(Collected data entries)
====

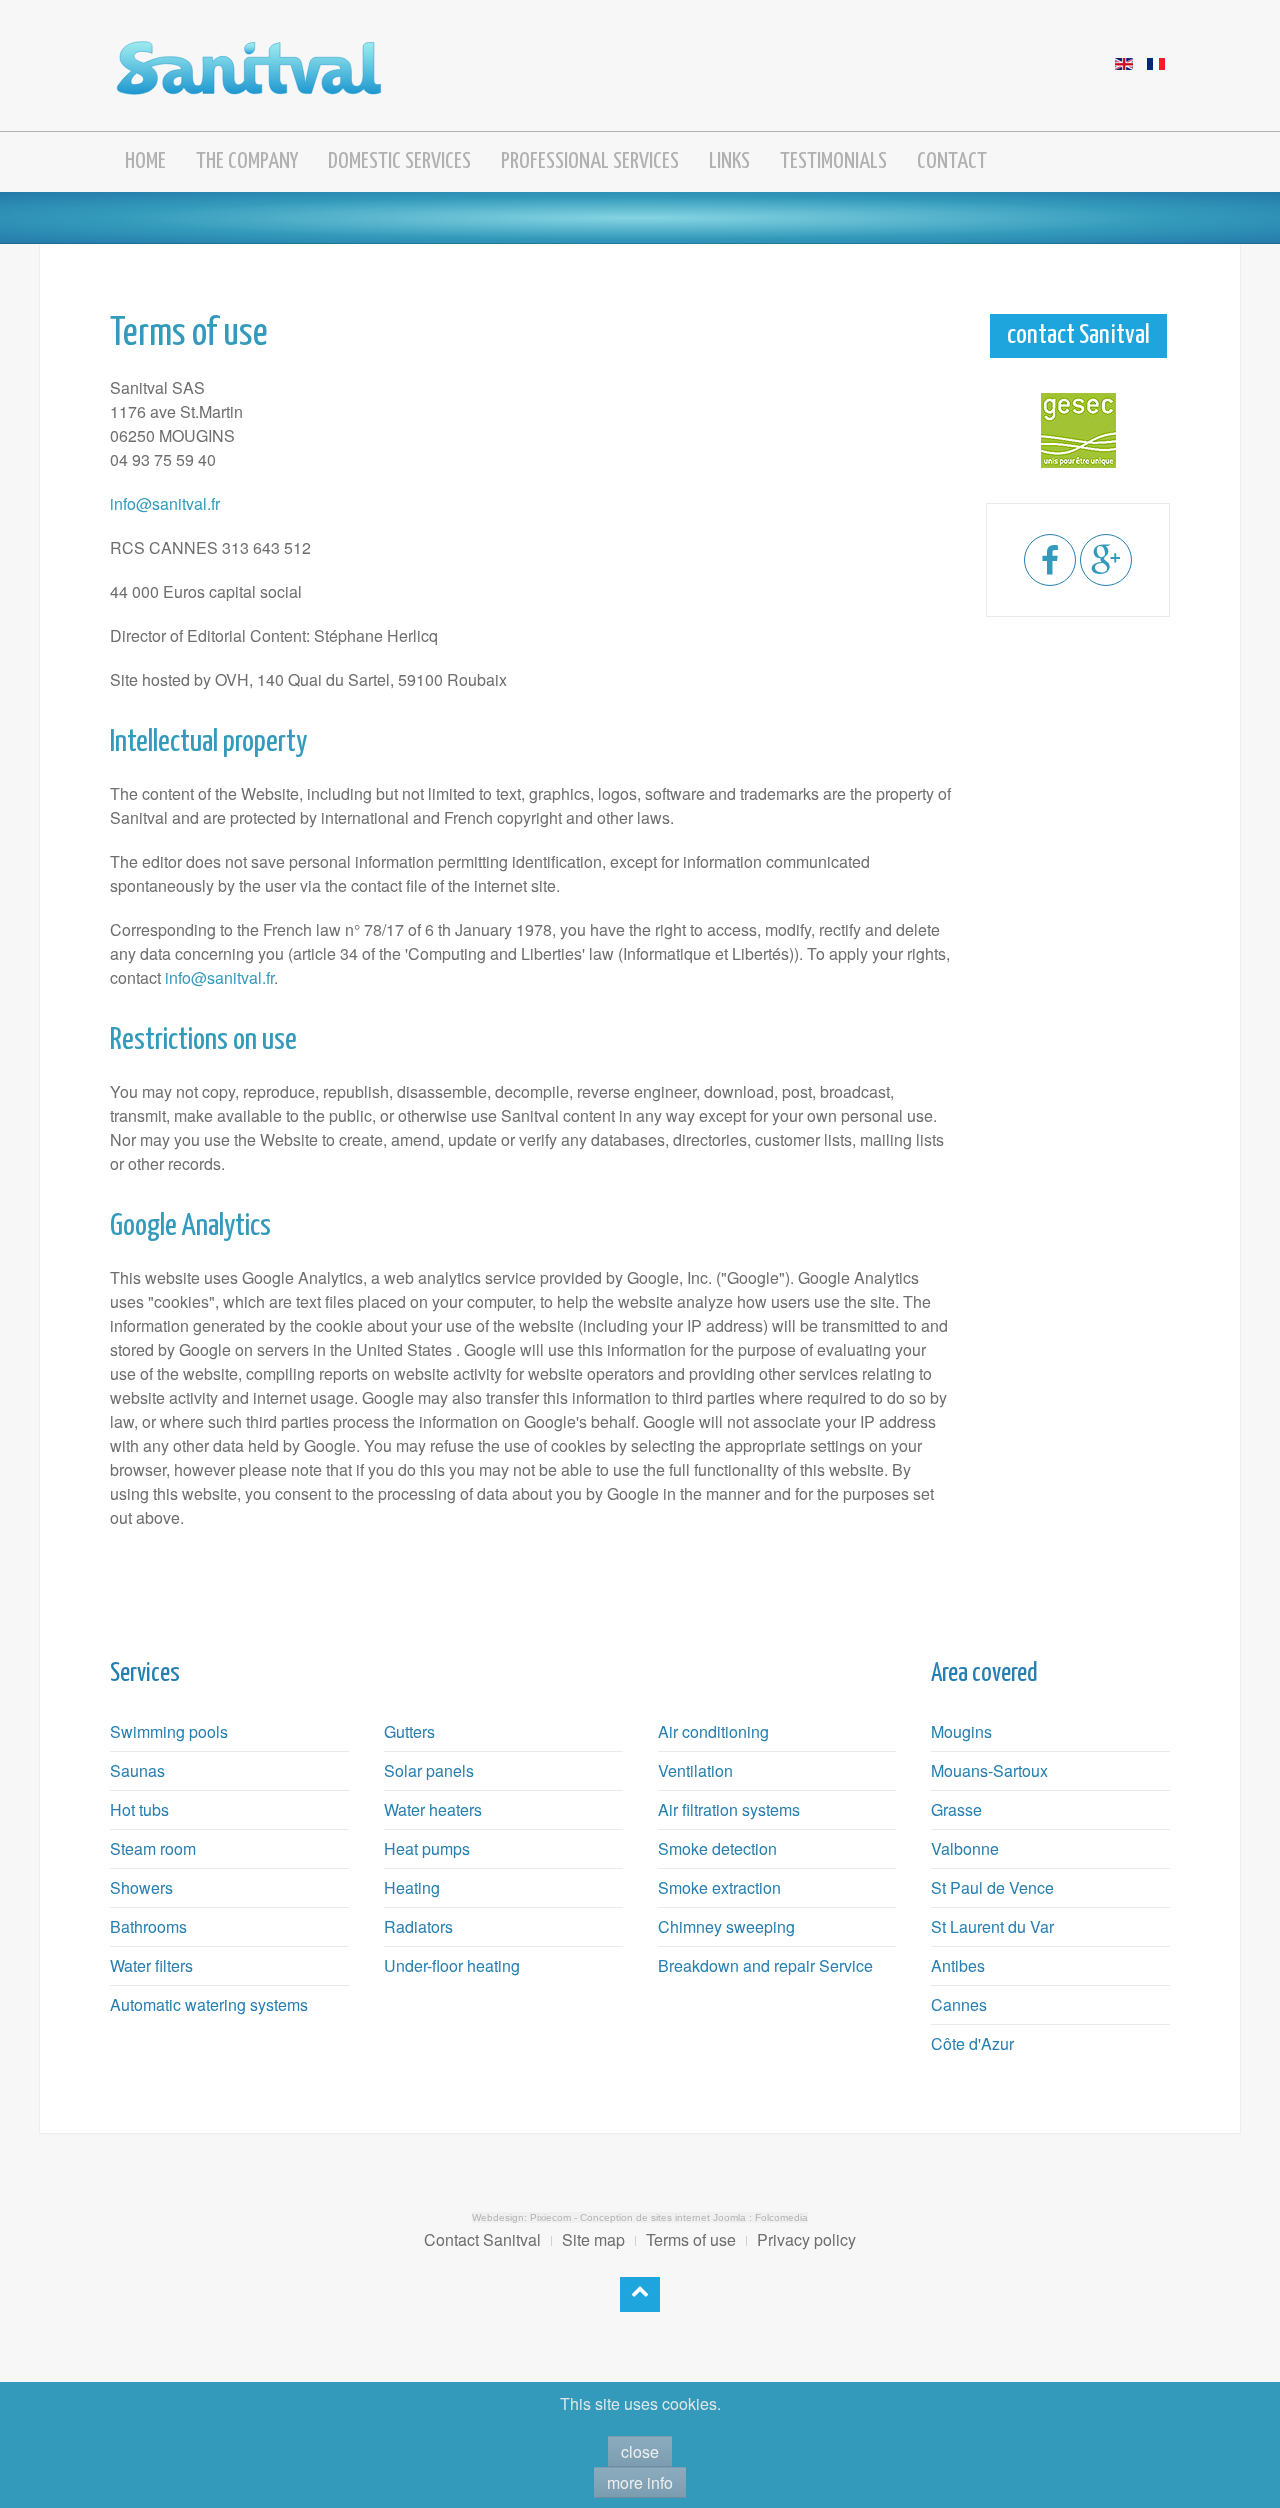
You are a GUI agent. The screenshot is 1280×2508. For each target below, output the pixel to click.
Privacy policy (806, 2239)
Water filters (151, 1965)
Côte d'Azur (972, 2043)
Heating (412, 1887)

====

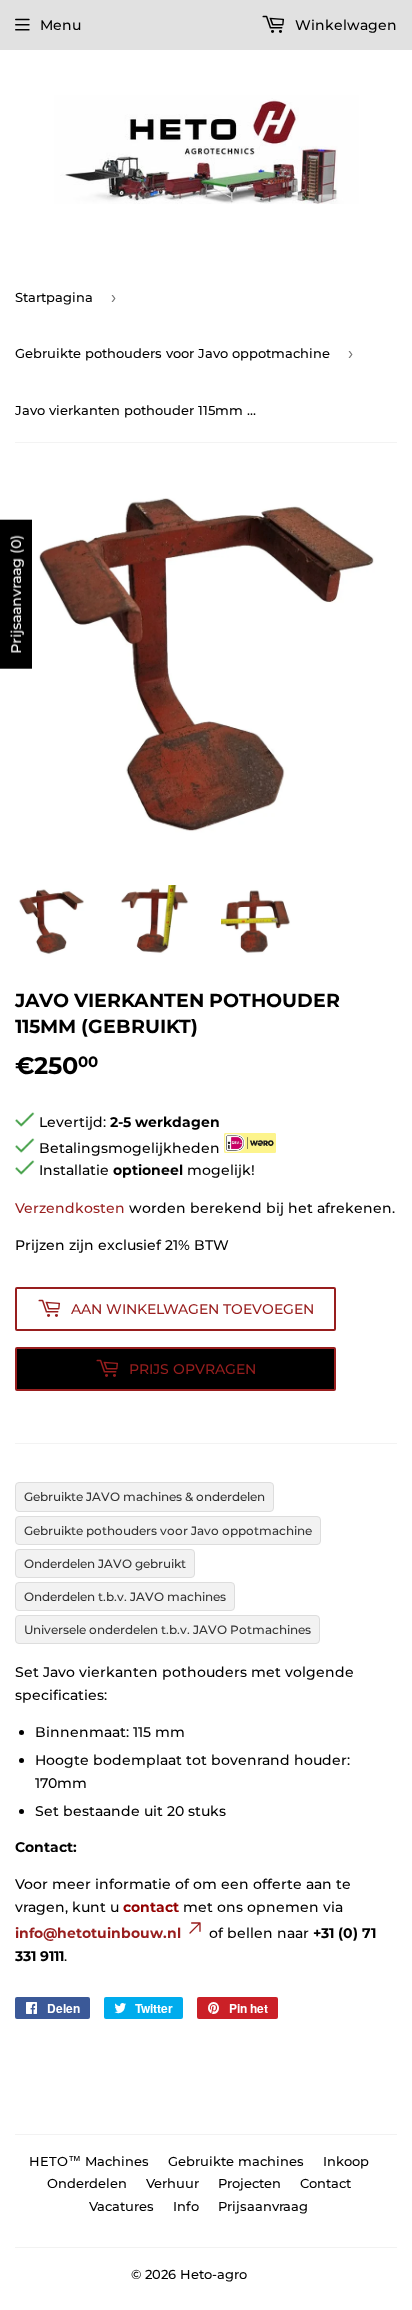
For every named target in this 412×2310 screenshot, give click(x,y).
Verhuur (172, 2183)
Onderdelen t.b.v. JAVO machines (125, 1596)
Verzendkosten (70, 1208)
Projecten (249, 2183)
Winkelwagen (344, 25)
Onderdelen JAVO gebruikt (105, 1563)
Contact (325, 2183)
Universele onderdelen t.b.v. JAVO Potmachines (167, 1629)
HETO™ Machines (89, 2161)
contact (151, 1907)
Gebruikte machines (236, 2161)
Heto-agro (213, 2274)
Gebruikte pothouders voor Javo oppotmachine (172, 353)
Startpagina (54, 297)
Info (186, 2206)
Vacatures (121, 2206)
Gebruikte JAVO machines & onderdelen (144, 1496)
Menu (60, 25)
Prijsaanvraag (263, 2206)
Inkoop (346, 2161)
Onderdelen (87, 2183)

====

(ASSIGNMENT)
Whenever the string "target" shows up in a line of the records, copy that line.

(WORKED SOLUTION)
You are a GUI agent. The screenshot is 1280×2508. For each target below, output the pixel to click.
For every named target in this 412×2310 screenshot, give click(x,y).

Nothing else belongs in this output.